• Réflexions sur la pensée complexe, mais décomplexée du président Macron

     Réflexions sur la pensée complexe, mais décomplexée du président Macron

    Macron depuis qu’il est candidat à la présidence de la République se répand dans les médias avec constance, et cela s’est accéléré encore depuis qu’il a été malencontreusement élu, ce que les deux tiers des Français semblent aujourd’hui regretter.

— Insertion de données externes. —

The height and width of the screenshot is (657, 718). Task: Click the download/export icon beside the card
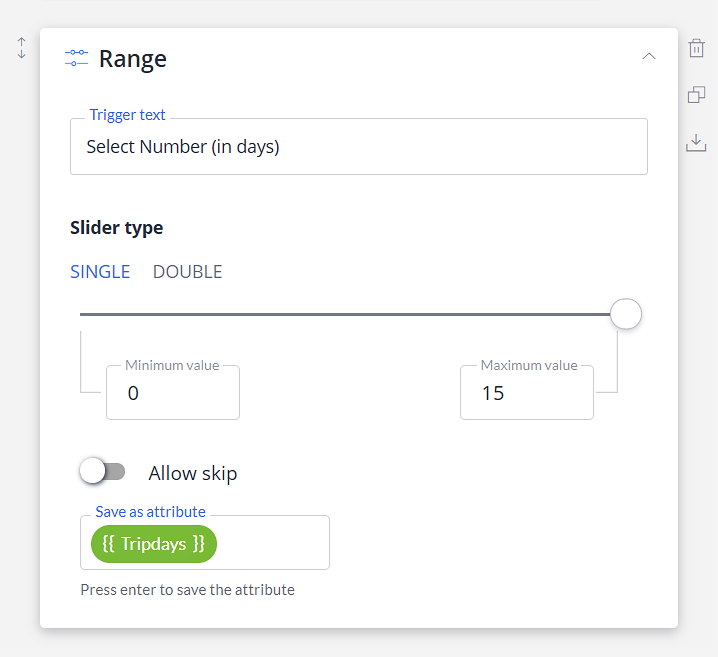(x=696, y=142)
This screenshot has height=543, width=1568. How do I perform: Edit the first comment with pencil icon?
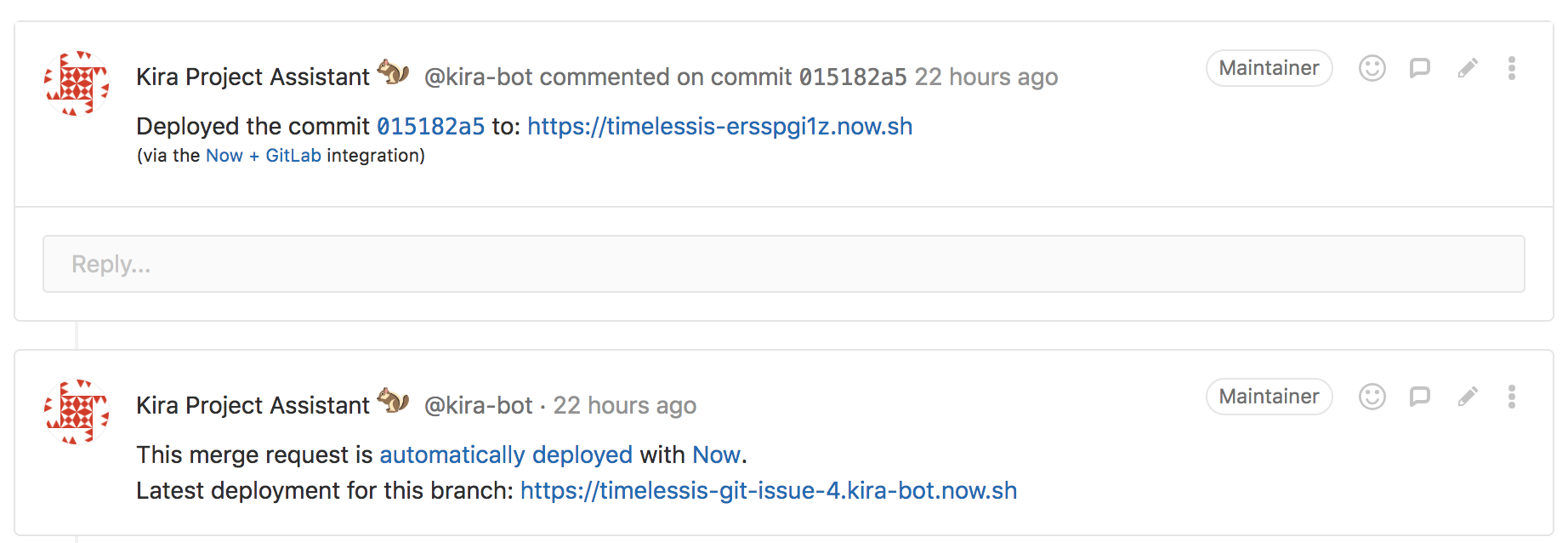(1468, 68)
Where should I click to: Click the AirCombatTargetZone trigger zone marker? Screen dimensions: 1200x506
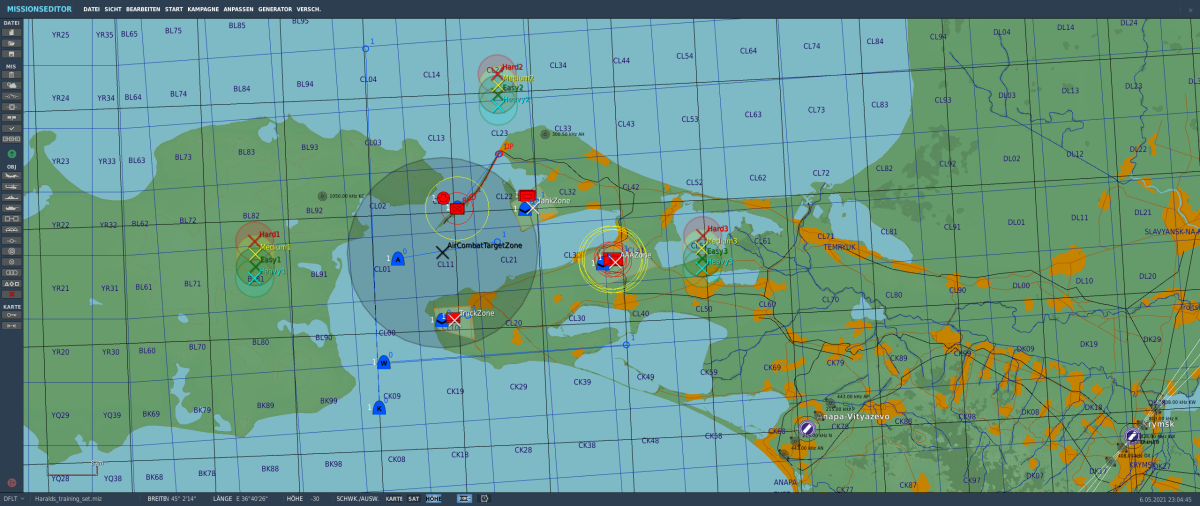coord(442,252)
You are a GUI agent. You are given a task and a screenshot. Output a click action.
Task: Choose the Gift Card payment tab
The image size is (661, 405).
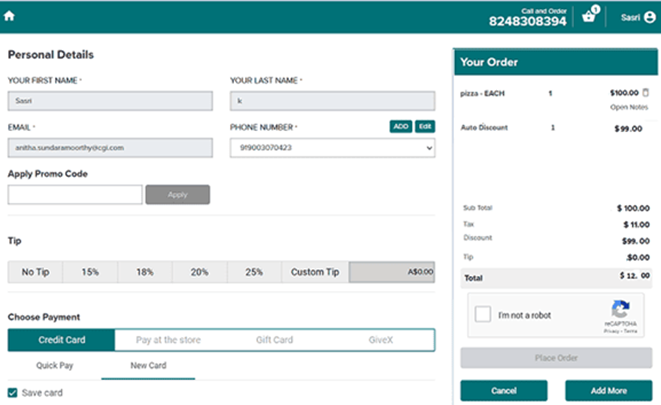(x=275, y=340)
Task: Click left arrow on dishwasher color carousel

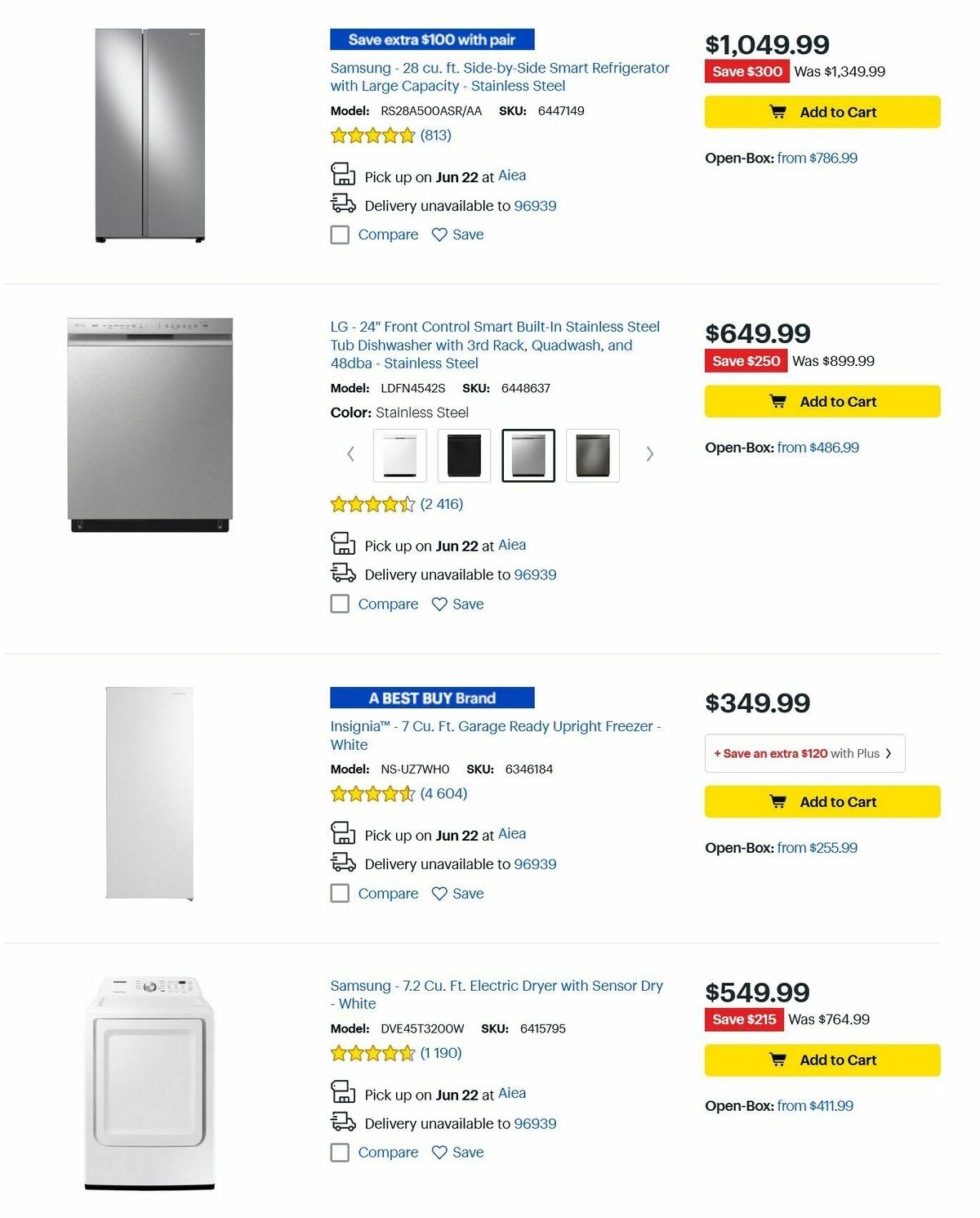Action: coord(350,454)
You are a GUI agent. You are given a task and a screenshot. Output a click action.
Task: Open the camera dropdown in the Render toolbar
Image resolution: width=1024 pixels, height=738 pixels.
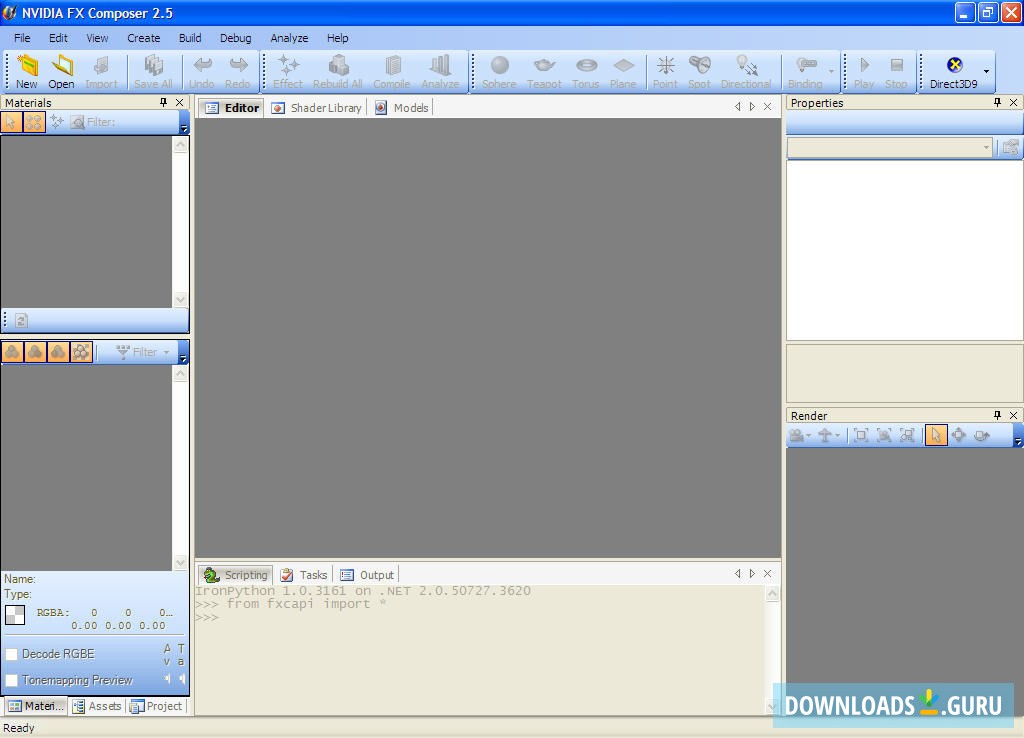[x=806, y=435]
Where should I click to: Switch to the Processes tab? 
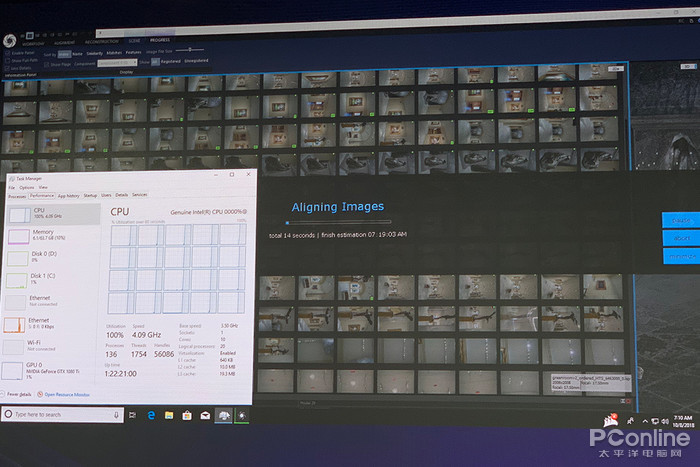coord(17,195)
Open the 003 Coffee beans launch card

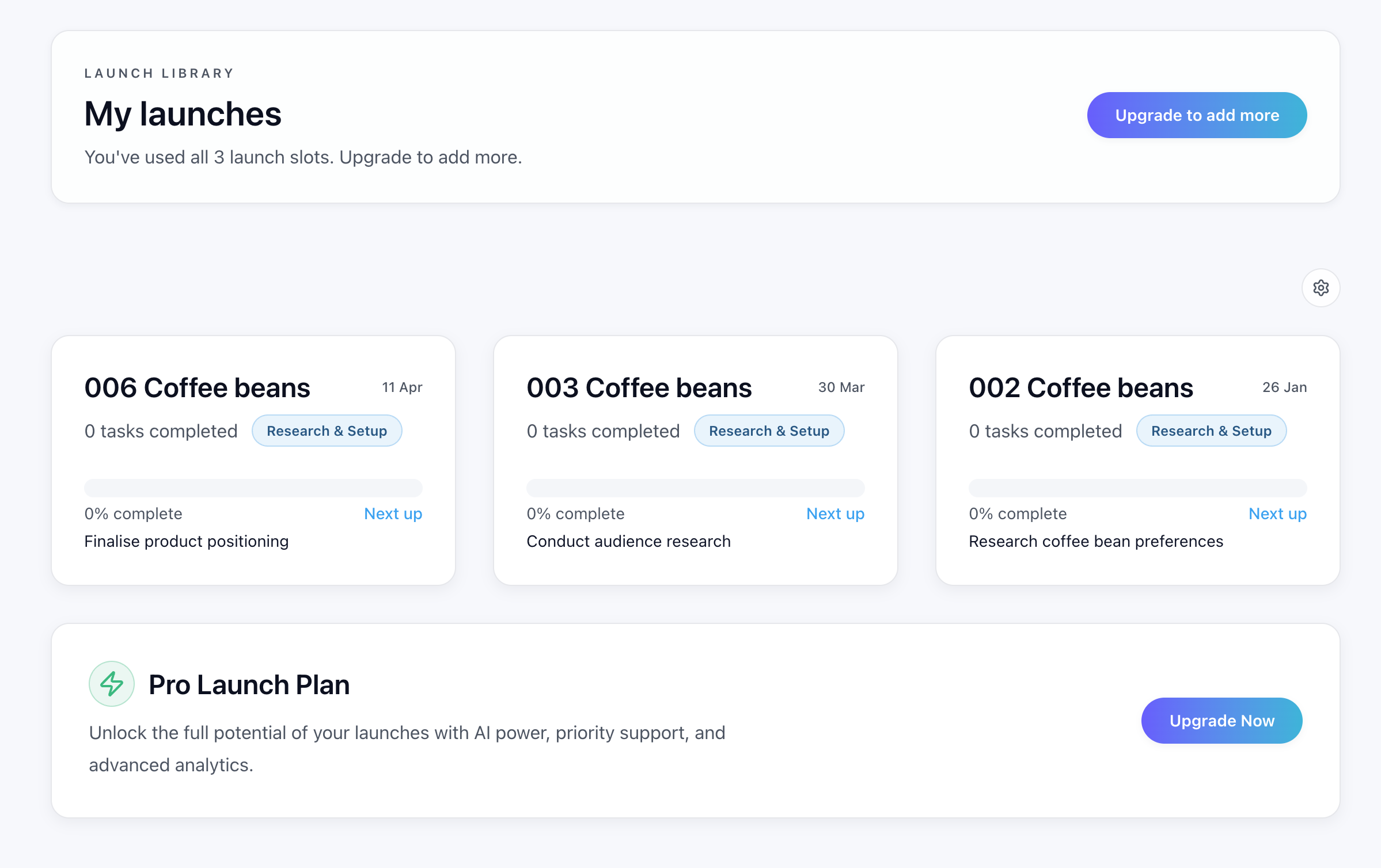click(639, 387)
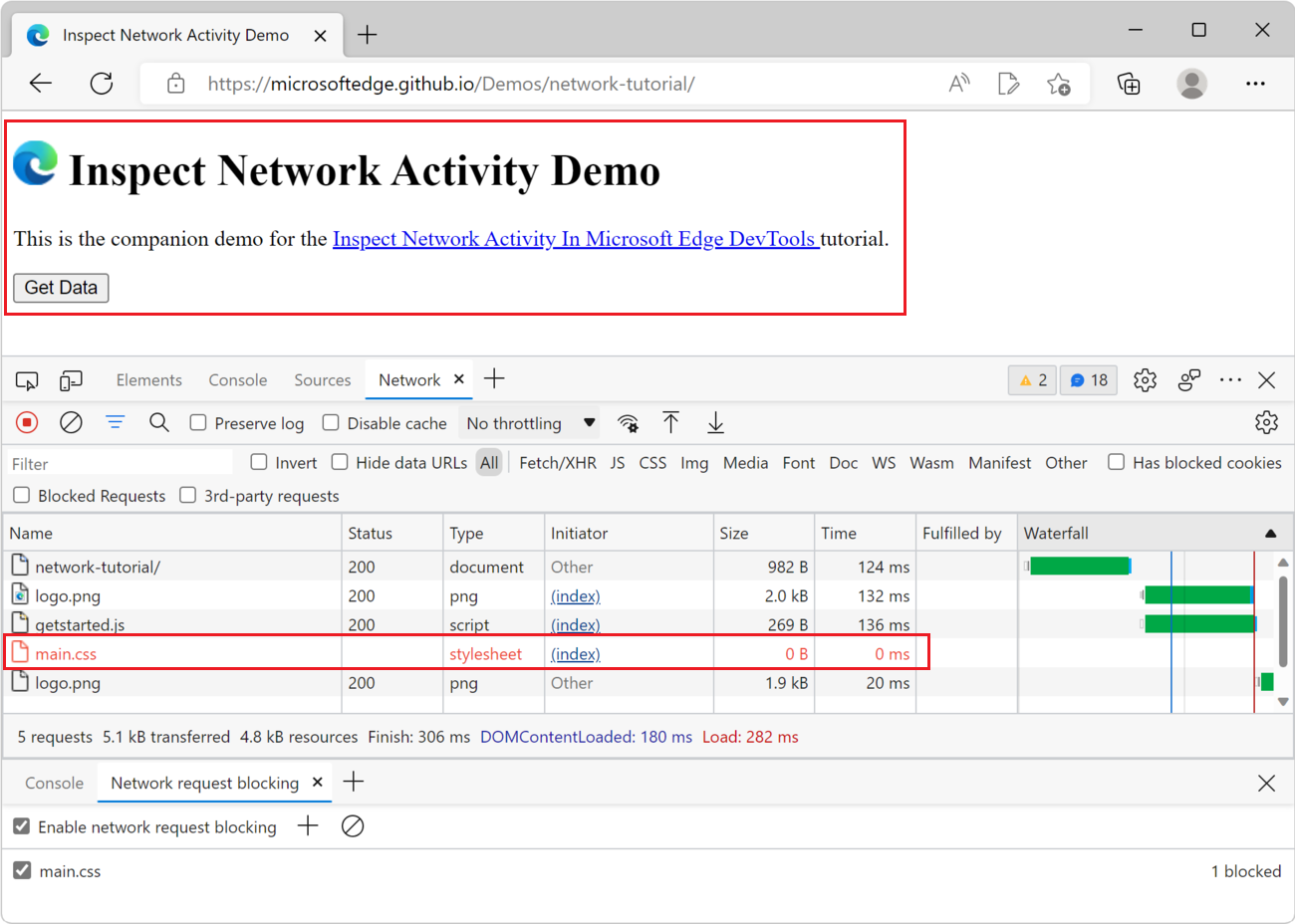Clear the network log
Screen dimensions: 1295x924
tap(71, 423)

A travers ces citations qui masquent assez mal la folie qui le guette, Macron avance ses obsessions, par exemple quant à la gratuité du travail, ou la disgrâce dans laquelle est tombée la géographie pour lui. Pour tous les fainéants et les cyniques qui n’ont pas bien suivi ce qui se passe depuis un an, nous allons faire un récapitulatif qui va montrer combien par ses petites phrases Macron a bouleversé le vieux monde. Cependant, il se retrouve bien seul, Hulot l’a quitté, Stéphane Bern parle de suivre ce mouvement, et les critiques ne sont pas le simple fait des extrêmes. Elles viennent de partout dans une sorte de sauve qui peut, plus personne ne veut assumer qu’il a soutenu cette candidature clownesque à la Présidence. 

    "Il y a, dans cette société (Gad), une majorité de femmes. Il y en a qui sont, pour beaucoup, illettrées" (09/2014)

    C’est bien vrai, c’est femmes auraient dû mieux travailler à l’école, elles auraient pu ainsi devenir banquières chez Rothschild, et même peut-être avec un peu de chance présidentes comme lui. Le combat contre l’illettrisme est une priorité pour Macron. Contrairement à ce qui a été dit ici et là, il n’est pas du tout méprisant, étant lui-même assez illettré pour ne pas savoir où se trouve la Guyane ou Villerbanne.

    "Avec ma ligne d’autocars, les pauvres pourront voyager plus facilement" (10/2014)

    Mais pourquoi veut-il faire voyager les pauvres ? Pour leur faire voir du pays ? Pour les montrer aux riches comme dans un cirque ? Ou pour les empêcher d’aller travailler ?

    "Je ne suis pas là pour protéger les jobs existants" (12/2014)

    Oui, c’est clair il est plutôt là pour les détruire en vendant des pans entiers de la France aux Américains, aux Chinois ou aux Qataris. Mais pourquoi est-il là au fait ? Personne n’a été capable de me répondre.

    "Il faut des jeunes Français qui aient envie de devenir milliardaires" (janvier 2015)

    Certes, c’est un beau programme, mais il y a une règle économique incontournable, c’est que pour qu’il y ait plus de milliardaires, il faut augmenter le nombre de pauvres. Sans doute est-ce pour cela qu’il est immigrationniste pour qu’il y ait de plus en plus de pauvres et que les jeunes puissent enfin devenir milliardaires.

    "Si j’étais chômeur, je n’attendrais pas tout des autres. J’essaierai de me battre d’abord" (02/2015)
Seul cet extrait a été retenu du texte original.